La Galerie Pierre au prisme des lois de Vichy
Extrait du catalogue « L’Art en Guerre France 1938-1947 » de la splendide exposition au musée d’art moderne :
La géographie parisienne des galeries d’art dévoile une rive gauche assez peu représentée dans les années 1930 ; il faut reconnaitre qu’elle connut son apogée lors de la belle époque de Montparnasse, à l’aube des années 1920. Seuls quelques marchands de tableaux, pour la plupart d’art moderne, sont établis dans le 6 e arrondissement. Léopold Zborowski (1889- 1932), Katia Granoff (1895-1989) et Pierre Loeb (1897-1964) comptent parmi les plus prestigieux. Dès le milieu des années 1920, la jeune galerie Pierre, que Pierre Loeb a ouverte au 2, rue des Beaux-Arts, s’attache à promouvoir les recherches picturales des modernes. En 1939, elle présente des expositions du sérail de l’avant-garde, Picasso en tête, César Domela, Joan Miro, Henri Laurens et Wifredo Lam.
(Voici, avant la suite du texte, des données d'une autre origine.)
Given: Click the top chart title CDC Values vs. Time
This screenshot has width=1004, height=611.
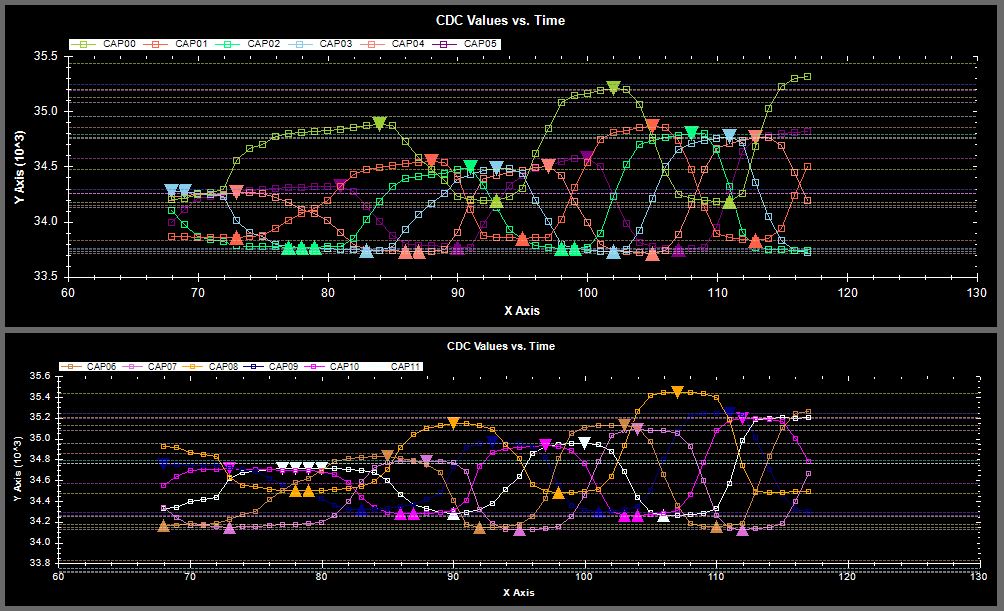Looking at the screenshot, I should click(500, 20).
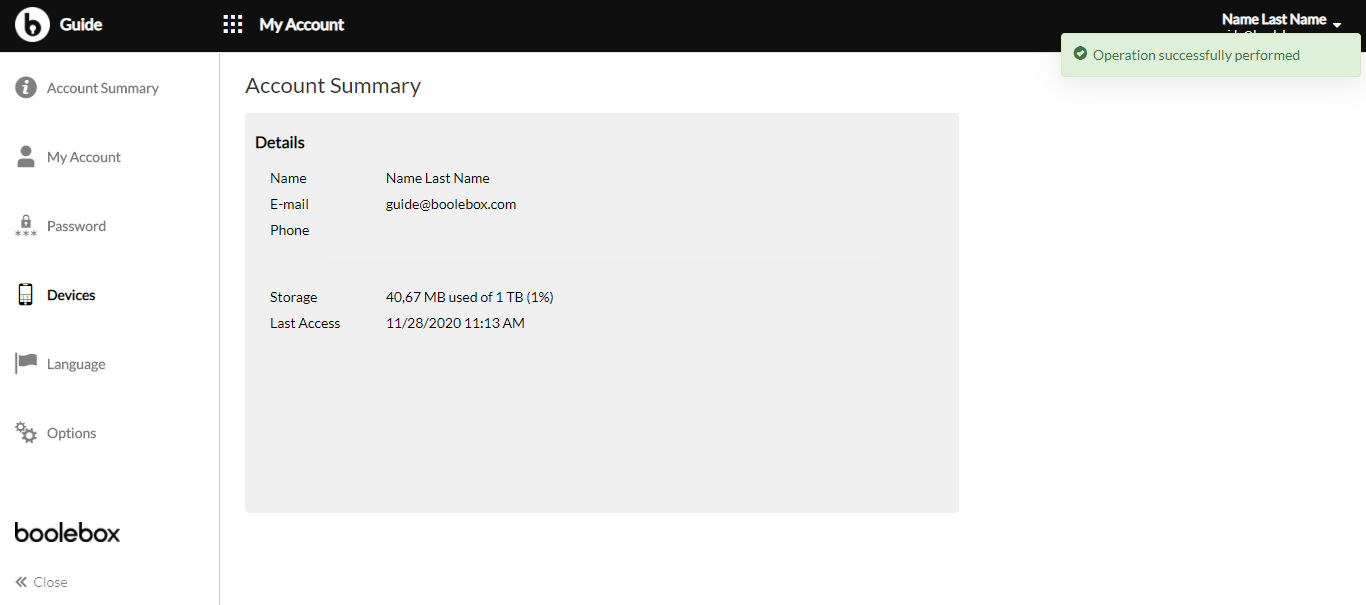The image size is (1366, 605).
Task: Collapse the sidebar with Close chevrons
Action: (41, 582)
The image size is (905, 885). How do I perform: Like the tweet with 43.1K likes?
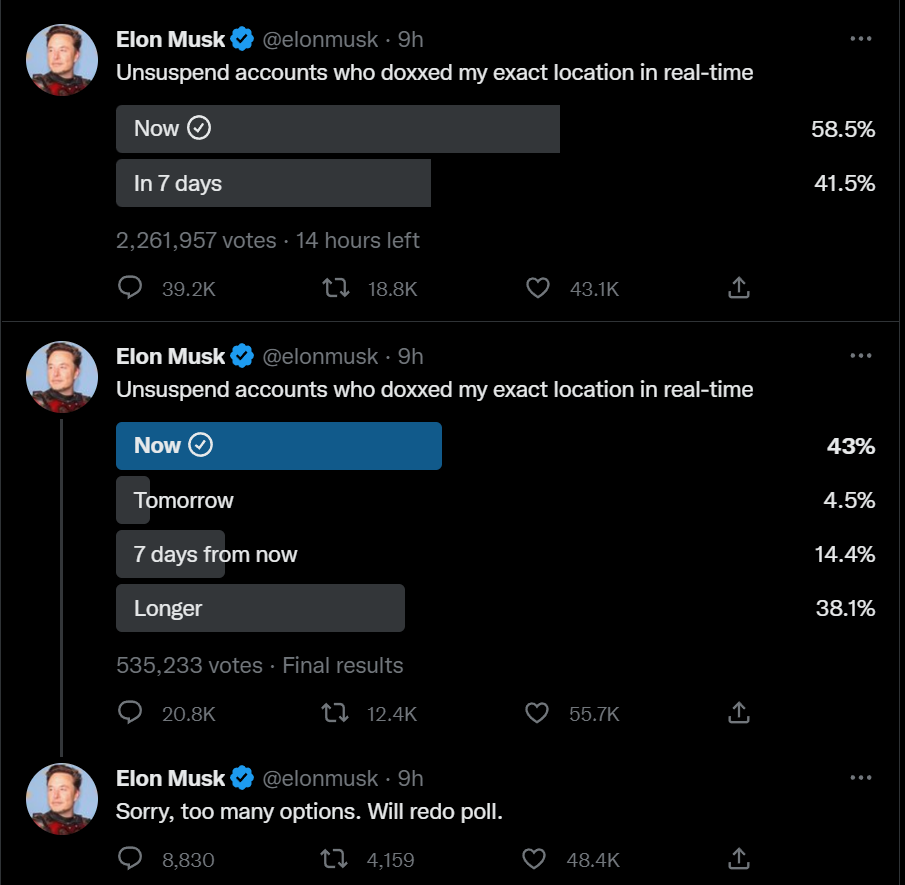tap(538, 289)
Les lois d’exclusion mises en place dès octobre 1940 par le gouvernement de Vichy, en particulier la législation sur l’aryanisation économique, obligent les marchands juifs, soit à cesser leurs activités, soit à confier leurs galeries à des prête-noms, soit encore à brader leur commerce. Pierre Loeb, juif, est ainsi « invité » par un administrateur provisoire à céder la galerie Pierre le 23 mai 1941 à son confrère Georges Aubry. L’affaire a-t-elle été entendue entre les deux marchands ? On peut l’imaginer. Néanmoins, c’est la mort dans l’âme que Pierre Loeb se part à Cuba, afin de mettre les siens à l’abri des dangers de l’Occupation. Lors de la Libération, Georges Aubry se montre peu enclin à honorer le contrat moral qui stipule la restitution, à l’issue de la guerre, de la galerie Pierre à son ancien propriétaire. Pierre Loeb de retour de la Havane, confie à son ami Picasso les difficultés qu’il rencontre quant à la reprise de la galerie Pierre. Picasso se fend alors d’un appel à Georges Aubry, qu’il connait bien, pour lui annoncer d’un ton laconique : « Pierre est revenu, il reprend la galerie [1]». La chance de Pierre Loeb est qu’en 1945, aucun galeriste de la place de Paris ne peut contrarier le « maître » sans risquer de voir compromise à tout jamais son activité commerciale dans la capitale française comme sur la scène internationale.
Le nom de Georges Aubry figure à maintes reprises dans les dossiers « MNR » du site Rose Valland[2] ; il a vendu, pendant la guerre, des tableaux à la Städtische Galerie de Francfort et au Museum Folkwang d’Essen. Toutefois, à l’instar de quelques confrères, il supportera sans trop de dommages l’épuration du marché de l’art parisien.
Emmanuelle Polack
[1] Entretien le 27 février 2009 avec Albert Loeb, fils de Pierre Loeb.